:: About this exercise ::
Tell how many lines of the data include the word "computer". Nothing but the number belongs in the answer.

:: Records provided ::
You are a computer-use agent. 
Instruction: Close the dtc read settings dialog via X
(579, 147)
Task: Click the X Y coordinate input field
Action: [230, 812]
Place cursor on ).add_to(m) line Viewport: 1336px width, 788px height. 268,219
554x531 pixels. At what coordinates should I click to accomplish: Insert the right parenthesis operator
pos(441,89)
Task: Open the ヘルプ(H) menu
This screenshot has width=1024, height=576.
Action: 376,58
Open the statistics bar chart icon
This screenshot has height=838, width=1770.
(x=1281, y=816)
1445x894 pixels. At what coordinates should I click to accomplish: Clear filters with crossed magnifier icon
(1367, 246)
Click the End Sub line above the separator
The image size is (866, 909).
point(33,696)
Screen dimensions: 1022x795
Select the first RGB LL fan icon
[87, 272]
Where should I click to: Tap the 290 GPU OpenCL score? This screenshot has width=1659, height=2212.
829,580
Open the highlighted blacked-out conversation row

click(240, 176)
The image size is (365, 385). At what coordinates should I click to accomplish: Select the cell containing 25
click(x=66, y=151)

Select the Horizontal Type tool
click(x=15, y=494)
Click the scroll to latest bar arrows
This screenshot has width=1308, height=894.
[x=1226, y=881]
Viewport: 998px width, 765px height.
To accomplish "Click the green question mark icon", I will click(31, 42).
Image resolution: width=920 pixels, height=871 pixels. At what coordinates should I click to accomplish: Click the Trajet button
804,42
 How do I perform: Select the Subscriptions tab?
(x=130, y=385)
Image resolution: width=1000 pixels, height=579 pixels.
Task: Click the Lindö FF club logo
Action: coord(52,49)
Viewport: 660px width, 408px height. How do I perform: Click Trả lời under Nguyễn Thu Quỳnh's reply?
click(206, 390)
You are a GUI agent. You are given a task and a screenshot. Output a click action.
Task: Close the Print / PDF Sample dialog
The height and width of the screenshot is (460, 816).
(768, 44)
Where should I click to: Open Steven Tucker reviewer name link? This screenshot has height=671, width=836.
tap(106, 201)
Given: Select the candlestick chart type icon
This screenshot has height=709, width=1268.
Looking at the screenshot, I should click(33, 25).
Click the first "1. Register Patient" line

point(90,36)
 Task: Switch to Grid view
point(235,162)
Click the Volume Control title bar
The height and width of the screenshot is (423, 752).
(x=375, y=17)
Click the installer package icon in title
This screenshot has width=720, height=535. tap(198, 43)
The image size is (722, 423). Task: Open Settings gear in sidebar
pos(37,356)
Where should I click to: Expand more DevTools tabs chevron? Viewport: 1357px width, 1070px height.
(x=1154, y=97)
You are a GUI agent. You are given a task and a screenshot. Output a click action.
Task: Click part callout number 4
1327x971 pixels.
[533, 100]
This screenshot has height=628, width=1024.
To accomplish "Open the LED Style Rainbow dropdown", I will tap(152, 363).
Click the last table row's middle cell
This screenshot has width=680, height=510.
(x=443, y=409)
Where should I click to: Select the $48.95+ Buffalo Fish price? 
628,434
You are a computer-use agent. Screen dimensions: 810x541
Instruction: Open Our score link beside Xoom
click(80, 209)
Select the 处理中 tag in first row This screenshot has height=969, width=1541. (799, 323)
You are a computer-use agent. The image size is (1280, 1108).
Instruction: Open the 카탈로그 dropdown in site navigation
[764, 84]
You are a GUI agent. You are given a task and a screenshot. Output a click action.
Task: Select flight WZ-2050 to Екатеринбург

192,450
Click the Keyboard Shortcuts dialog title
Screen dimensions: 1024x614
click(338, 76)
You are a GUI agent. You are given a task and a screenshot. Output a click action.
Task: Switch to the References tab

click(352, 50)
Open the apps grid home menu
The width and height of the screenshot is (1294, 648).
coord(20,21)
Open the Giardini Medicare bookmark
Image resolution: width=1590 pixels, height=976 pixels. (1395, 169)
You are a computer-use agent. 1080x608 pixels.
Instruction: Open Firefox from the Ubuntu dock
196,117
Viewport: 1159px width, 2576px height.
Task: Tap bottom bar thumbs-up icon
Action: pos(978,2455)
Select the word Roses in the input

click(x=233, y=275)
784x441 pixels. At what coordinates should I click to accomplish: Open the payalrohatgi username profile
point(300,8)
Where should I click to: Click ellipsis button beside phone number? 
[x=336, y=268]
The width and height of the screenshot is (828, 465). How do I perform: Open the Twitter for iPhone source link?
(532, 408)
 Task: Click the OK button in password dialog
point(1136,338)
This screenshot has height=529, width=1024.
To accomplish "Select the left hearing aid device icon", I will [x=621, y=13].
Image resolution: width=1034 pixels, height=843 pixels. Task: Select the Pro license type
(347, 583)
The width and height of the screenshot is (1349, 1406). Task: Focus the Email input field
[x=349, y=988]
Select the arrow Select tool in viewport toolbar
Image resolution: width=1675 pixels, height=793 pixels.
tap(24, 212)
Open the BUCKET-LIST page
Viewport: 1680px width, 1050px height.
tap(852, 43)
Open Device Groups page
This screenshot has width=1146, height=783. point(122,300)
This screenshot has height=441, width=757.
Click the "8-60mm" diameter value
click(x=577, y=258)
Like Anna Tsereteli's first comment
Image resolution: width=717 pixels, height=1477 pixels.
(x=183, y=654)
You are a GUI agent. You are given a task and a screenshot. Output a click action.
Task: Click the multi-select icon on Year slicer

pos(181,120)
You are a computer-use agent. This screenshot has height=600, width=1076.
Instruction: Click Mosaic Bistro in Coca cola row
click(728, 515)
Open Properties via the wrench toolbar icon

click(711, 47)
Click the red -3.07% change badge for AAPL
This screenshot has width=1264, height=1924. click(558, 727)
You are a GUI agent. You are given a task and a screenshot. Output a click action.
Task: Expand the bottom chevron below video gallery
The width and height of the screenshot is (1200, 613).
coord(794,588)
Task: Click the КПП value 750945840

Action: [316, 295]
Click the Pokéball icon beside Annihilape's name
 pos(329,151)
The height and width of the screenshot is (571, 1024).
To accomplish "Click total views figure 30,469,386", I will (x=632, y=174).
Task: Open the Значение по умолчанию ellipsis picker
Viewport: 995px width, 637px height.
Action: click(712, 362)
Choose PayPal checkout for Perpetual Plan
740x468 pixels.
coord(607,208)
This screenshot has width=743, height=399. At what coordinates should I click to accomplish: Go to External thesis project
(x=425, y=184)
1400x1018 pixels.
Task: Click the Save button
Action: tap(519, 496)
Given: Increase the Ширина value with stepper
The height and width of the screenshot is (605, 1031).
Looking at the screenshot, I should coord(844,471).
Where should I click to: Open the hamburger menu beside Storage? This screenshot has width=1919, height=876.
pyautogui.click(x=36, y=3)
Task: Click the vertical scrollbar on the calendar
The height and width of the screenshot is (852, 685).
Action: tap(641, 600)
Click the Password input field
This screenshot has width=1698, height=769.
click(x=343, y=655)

:: Output below ::
5